Okay soo.... my feelings are a little bit hurt because of I guess the way you two see me, or the way I come off. It especially saddens me because it affects people of the asian community, the very community I am obssesed with learning about.

But I do want to say this. Just because I post constantly about liking asian men and asian this and asian that, does not mean that I am not aware or do not care about the asian struggle politcally and historically. I mean when is anything I say ever really serious? only about 5% of the time.

It makes me angry to think that I, a person who has been opressed in several ways, could be insensitive to the feelings of another opressed culture. But I want you two to know that Yes I do love asian men, asian music, asian tv shows, and asian movies. But that is not all there is to it. I also participate in Asian awareness events. Right now I am working with my AASA to get an asian american class taught at BSU. I am also working on getting an Asian newsletter started as well as trying to promote activism on the Ball State Campus. And I mean..I'm not tryign to just throw stuff out there to make myself feel better or seem right, but just because I don't mention something in my livejournal doesn't mean it's not happening. Do not take my light heartedness on Livejournal as the way that I am all the time.

I wish I had your e-mails so I didn't have to do this over livejournal. But I do want to apologize if you think what I have been saying or doing is wrong. It's just that I am at a place where I have finally found a group of people that I connect with (not asians in general...I mean members of AASA) and Also I am finally in a place where I can explore a culture that has been pretty much unreachable to me. SO yes I am going to go overboard, yes I may offend people on accident, but never will I ever be as shallow as I seem. If that makes sense.
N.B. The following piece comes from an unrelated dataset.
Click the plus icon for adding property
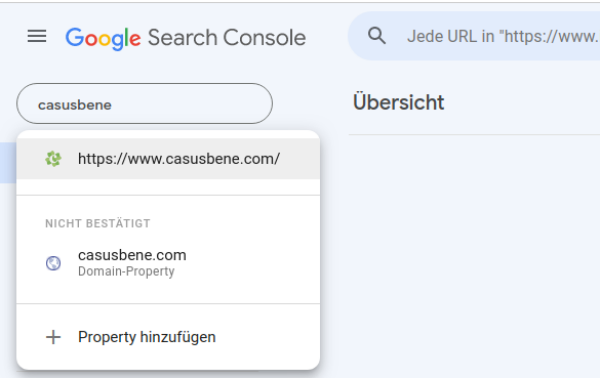 pyautogui.click(x=53, y=337)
I talk about boys all the time. Would these comments even be here if I said that I hoped I met some hott boys at the conference? No. And I say stuff like that all the time. Why is it different now. Nothing has changed.

Look. I don't even know what I'm trying to say anymore. I just know that what you guys said hurt me. And I will try and take a closer look at what i say and do and how it might offend people. But I am not just some random asian fanatic who goes around buying everything asian he see's. I do also study things and ask questions about culture and try and learn about people.

Don't think less of me because of what I seem to be.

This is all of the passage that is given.